This topic is intended to capture Subnet Management activities over time for the w4rem subnet, providing a place to ask questions and make observations about the management of this subnet.
DFINITY will submit a proposal today to reduce the notarization delay on the subnet, w4rem
, similar to what has happened on other subnets in recent weeks (you can find all details in this forum thread).
The table below shows the trustworthy metrics failure rate for nodes on the w4rem subnet.
The has been a step change on the 28th of October. The failure rate for all nodes on this subnet increased to unacceptable high levels. Rewards for some of the node providers on this subnet will be deducted if this trend continues.
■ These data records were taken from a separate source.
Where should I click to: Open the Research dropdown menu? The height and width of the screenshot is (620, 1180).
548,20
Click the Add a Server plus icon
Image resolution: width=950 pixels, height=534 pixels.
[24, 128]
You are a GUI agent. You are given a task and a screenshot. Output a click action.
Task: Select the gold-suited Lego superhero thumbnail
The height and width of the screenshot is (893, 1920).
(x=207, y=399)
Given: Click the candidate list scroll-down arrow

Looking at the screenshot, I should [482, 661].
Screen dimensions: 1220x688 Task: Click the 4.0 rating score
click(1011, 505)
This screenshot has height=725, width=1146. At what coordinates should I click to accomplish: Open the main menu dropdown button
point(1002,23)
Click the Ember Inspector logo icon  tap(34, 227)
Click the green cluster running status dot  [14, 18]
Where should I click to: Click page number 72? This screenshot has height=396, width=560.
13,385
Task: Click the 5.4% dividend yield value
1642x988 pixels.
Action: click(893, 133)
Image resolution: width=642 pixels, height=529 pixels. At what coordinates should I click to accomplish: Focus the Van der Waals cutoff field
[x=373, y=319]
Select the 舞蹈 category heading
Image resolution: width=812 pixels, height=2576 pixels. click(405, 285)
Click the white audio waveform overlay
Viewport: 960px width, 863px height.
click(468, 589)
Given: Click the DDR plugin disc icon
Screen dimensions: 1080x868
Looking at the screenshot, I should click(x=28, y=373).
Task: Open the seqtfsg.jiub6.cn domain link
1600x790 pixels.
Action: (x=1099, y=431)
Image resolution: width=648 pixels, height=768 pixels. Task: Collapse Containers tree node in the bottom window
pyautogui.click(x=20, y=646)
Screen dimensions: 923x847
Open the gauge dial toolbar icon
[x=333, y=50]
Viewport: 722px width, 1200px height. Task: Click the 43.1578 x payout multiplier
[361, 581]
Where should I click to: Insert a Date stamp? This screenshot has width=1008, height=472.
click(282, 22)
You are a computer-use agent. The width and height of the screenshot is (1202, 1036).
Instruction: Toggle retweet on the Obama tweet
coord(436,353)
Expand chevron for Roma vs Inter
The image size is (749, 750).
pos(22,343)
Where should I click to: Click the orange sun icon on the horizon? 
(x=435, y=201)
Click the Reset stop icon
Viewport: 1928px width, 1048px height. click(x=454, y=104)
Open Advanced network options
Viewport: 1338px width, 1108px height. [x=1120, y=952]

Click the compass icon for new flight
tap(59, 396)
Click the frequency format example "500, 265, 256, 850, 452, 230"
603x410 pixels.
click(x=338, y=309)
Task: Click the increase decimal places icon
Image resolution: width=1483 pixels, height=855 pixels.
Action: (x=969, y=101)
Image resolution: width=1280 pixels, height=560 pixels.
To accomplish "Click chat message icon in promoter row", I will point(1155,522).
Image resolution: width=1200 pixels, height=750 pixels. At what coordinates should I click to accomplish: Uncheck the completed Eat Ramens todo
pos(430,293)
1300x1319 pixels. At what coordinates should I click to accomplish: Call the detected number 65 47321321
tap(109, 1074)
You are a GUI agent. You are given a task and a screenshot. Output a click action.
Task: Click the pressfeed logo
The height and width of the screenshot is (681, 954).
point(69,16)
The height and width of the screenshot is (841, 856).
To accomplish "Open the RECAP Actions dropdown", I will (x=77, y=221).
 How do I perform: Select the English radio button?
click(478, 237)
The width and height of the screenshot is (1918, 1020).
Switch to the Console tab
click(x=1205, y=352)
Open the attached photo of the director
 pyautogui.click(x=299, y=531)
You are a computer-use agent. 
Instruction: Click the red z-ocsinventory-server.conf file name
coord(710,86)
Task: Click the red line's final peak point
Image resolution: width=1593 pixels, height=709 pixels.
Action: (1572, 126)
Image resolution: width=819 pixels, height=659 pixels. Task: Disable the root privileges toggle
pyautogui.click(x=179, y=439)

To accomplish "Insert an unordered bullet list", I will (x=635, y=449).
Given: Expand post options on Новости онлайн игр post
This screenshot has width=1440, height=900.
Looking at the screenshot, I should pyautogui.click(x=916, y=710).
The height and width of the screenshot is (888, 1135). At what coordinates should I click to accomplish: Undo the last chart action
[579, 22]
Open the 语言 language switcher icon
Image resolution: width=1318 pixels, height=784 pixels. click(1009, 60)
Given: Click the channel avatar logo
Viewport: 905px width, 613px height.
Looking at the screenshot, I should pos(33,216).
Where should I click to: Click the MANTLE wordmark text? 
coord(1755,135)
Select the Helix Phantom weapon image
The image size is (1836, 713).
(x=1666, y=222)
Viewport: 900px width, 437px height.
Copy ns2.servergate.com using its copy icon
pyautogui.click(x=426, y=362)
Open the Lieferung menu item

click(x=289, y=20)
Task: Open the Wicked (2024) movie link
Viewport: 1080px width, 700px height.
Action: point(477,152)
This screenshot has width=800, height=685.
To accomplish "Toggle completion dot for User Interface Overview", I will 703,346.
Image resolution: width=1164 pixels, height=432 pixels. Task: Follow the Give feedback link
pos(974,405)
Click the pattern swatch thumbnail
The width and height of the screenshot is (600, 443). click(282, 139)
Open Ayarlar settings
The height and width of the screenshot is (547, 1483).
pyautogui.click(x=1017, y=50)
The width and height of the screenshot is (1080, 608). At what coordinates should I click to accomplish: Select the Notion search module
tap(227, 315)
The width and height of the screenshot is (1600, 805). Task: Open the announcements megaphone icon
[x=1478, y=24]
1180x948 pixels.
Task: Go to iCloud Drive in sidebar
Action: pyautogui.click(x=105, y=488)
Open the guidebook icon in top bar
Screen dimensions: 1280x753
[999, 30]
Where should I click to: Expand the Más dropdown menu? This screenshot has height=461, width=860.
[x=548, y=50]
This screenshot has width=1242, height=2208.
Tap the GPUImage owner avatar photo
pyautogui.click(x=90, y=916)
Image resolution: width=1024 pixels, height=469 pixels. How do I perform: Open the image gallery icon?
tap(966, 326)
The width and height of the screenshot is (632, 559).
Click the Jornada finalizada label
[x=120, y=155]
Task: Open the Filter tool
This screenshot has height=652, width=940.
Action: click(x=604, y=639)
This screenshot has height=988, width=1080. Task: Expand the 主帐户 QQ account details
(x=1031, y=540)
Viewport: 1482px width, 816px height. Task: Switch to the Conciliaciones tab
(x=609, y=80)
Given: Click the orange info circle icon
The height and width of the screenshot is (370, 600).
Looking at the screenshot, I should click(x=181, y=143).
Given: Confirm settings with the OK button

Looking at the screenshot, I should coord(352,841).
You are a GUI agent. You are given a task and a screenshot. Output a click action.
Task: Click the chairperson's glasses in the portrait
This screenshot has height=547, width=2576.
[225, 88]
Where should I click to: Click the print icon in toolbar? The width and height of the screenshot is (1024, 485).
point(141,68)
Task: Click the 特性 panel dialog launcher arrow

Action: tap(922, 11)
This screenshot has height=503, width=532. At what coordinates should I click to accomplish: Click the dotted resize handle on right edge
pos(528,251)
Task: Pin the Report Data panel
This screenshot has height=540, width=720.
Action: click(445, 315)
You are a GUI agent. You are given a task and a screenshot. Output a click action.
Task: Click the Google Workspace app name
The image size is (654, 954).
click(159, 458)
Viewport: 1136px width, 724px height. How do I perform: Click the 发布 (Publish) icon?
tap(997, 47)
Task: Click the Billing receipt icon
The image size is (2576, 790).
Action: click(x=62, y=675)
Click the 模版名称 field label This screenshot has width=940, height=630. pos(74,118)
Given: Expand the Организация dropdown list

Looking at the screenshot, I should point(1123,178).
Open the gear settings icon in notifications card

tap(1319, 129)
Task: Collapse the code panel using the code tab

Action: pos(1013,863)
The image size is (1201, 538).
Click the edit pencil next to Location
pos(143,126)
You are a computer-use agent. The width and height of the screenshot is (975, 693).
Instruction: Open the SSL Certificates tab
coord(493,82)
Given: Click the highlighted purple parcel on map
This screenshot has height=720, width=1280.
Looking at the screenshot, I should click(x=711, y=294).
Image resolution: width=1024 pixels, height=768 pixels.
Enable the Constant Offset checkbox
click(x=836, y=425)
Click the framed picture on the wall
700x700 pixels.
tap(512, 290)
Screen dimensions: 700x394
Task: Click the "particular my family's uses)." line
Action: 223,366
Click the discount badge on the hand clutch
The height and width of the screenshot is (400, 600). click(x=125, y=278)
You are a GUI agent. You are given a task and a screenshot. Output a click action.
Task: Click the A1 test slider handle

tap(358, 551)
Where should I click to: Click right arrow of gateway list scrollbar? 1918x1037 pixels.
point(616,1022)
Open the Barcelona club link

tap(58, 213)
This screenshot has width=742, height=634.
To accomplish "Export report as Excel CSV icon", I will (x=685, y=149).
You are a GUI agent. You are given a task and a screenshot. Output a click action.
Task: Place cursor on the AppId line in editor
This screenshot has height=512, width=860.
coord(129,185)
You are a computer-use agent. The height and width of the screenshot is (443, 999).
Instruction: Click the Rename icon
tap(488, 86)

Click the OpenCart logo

It looks like something on the subnet or on protocol level changed because all the node on this subnet are experiencing the same symptoms. Even the nodes in Belguim’s failure rate increased overnight from 0.08% to 2.24%?
It looks also if the effect is much greater on nodes far away from the “majority” - Costa Rica (48%), Australia (19%), Singapore(14%), South Africa(11%). Could this be a network latency issue?
Do you have any idea what is going on here?
@dsharifi @Lorimer @sat - your thoughts please
Nice observations I noted a little while ago when the notarisation delay was reduced on a subnet that it caused one of the existing nodes to need swapping out of the subnet because it was unable to keep up with the new block rate. Essentially it’s performance hadn’t changed, but relative to the other nodes that were now producing blocks faster, the node looked much worse and was considered degraded.
In summary, the reduction in notarisation delay that has occurred now on all subnets can result in a situation where node performance has not reduced in absolute terms, but has reduced in relative terms.
Does that make sense?
@Lorimer Your reply doesn’t make sense:
The changes you referred to on this subnet have been made on Sep-12 - this is something else.
Maybe the Dfinity engineers can point the node providers in the right direction.
Regardless, we can’t have subnet or protocol settings that causes 4 out of 13 nodes not be able to keep up with the new block rate.
4 out of 13 node providers on this subnet will be penalised due to a block failure rate of more that 10% and this looks like a protocol issue.
Please see the node id’s for your reference:
The point I’m making isn’t unique to one type of performance improvement proposal. Improvements are being made all the time. My point is simply that this can expose nodes that are unable to keep up with the rest. It’s happened numerous times before.
I accept that this may not be the case here. I haven’t looked into this specific case.
From the 28th on, we started deploying https://dashboard.internetcomputer.org/release/75dd48c38f296fc907c269263f96633fa8a29d0e to subnets. However, this version landed on w4rem
on 2024-10-31, 9:21:39 AM UTC
. And I don’t see the error rate spiking on this subnet on the 31st compared to the 30th. The error rate spiked the day after the subnet upgrade to the new version - so on the 1st of Nov.
It could still be the case that this new version introduces an issue or makes the problems more likely, but it certainly isn’t obvious to me.